Several years later, a book synthesizing French prehistory included an aerial photograph of an area known as Passy, about 70 miles southeast of Paris, showing circular enclosures surrounding tombs probably dating to the Bronze Age. Some long lines crossed the negative, possibly natural phenomena. These lines crossed a gravel pit, dug by quarrymen between 1978 and 1990. A salvage excavation determined that these lines were in fact man-made ditches dating to the Neolithic, some more than 600 feet long and terminating in circular areas. We had just discovered what archaeologists now call Passy-type structures, tombs belonging to the Cerny people which, though poor in grave goods, have yielded human remains. Archaeologists conducting aerial reconnaissance began to watch for these lines, and it wasn't long before a score of new sites was discovered; a half-dozen have been excavated in the past decade. The Cerny culture was no longer hypothesis, but historical fact.
Around 5500 B.C., a people known as the Danubians migrated from central Europe into the Parisian basin, their westernmost settlement. They brought with them agriculture and animal husbandry and met the indigenous Mesolithic people who lived by hunting and gathering. The mixing of these two peoples gave birth to the Cerny culture.
Map of France's Parisian basin (Lynda D'Amico) [LARGER IMAGE] |
The Cerny culture occupies mostly the Yonne and Seine river basins and developed between 4500 and 4000 B.C. European regionalization began at Cerny, with groups settling in small areas and beginning to develop unique life-styles. While we are very familiar with Cerny ceramics (exemplified by the sherds Bailloud examined), their economy (a mixture of farming and hunting), and some of their necropolises. Their settlements pose a problem for archaeologists. While the houses of their predecessors are easy to find, those belonging to Cerny are still difficult to discern.

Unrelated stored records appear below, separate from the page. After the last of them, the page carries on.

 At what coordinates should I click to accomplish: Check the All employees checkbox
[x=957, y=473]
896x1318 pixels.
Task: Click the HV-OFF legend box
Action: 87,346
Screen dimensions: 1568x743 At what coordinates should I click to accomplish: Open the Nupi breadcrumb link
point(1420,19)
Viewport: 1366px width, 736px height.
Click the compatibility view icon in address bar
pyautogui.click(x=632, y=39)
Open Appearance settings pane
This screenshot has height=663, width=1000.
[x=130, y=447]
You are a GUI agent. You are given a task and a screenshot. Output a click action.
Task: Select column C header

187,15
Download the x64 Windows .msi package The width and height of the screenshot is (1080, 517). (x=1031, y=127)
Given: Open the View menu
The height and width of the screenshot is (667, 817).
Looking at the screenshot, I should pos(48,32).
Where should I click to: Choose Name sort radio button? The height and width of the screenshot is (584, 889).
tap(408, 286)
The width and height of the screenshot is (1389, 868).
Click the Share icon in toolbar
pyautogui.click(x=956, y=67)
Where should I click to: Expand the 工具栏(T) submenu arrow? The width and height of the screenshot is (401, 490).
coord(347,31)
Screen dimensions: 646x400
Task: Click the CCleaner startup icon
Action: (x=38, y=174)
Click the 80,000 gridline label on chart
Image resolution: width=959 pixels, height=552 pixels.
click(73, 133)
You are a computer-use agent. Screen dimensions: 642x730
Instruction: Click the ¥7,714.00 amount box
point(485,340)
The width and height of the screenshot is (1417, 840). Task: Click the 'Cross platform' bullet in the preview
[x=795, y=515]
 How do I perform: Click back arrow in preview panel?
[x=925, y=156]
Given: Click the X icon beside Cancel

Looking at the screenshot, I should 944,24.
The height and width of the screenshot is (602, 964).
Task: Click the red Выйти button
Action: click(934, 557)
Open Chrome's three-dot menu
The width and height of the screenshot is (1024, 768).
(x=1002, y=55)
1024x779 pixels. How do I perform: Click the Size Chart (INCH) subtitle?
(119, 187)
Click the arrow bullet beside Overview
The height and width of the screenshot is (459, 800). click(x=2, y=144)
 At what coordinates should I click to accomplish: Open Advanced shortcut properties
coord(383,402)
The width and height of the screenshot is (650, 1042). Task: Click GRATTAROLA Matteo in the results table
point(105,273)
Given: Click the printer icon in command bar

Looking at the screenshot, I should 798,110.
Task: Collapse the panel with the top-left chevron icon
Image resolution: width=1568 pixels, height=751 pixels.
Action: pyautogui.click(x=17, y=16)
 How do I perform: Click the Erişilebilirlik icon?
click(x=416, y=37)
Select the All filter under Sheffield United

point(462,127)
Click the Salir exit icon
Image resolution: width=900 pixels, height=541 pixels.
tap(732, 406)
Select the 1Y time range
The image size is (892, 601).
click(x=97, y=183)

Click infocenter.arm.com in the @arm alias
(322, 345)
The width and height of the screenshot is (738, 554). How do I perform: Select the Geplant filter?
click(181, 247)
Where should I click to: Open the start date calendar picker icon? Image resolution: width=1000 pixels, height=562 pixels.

The Cerny people represent a great stride in European history. In the sixth millennium B.C., the first Danubians had introduced agriculture, but they settled only on light soils in valley bottoms, their tools and agricultural technique not permitting them to cultivate heavier soils at higher elevations. In the next millennium the Cerny people began the conquest of the plateaus. It is hypothesized that they used plows drawn by oxen and perhaps horses, which had served until then only for food, vastly increasing the cultivable surface of the land to feed a rising population. The Cerny people were the first in Europe to grow wheat as their principal cereal. Raw materials such as flint were systematically exploited, and mining started to appear. Perhaps most impressive was their construction of the monumental necropolises represented by the trenches we see today, the first of their kind in the world.
Of earth and wood
Watercolor reconstruction of the monuments at Passy. (J.-C. Golvin) [LARGER IMAGE] |
Since very little remains of these monuments, we must try to imagine them at the time of their splendor. One of the most spectacular is located at the Passy site and has been carbon-dated to between 4463 and 4279 B.C. One of the longest of the necropolises is monument 5, which consists of two parallel ditches 21 feet apart, increasing to 48 feet in the east, each more than 850 feet long. At one end the ditches terminate in a circular area some 150 feet in diameter. These ditches contained palisades, wooden fences marking the necropolises. We think they were constructed in one of three ways: The ditches' earth was heaped between them to form a long barrow, higher at the eastern end; the ditches served as the foundation of a palisade, or wooden fence surrounding the barrow, or some mixture of these two techniques, with palisades sustaining the earth to create a terraced architecture. That they were built in wood and earth implies considerable effort. Numerous large trees had to be cut down with burnished adzes, then stripped of their branches and transported. The volume of moved earth was tremendous considering that the Cerny people had no knowledge of metals and had to use the backs of animals or wooden buckets.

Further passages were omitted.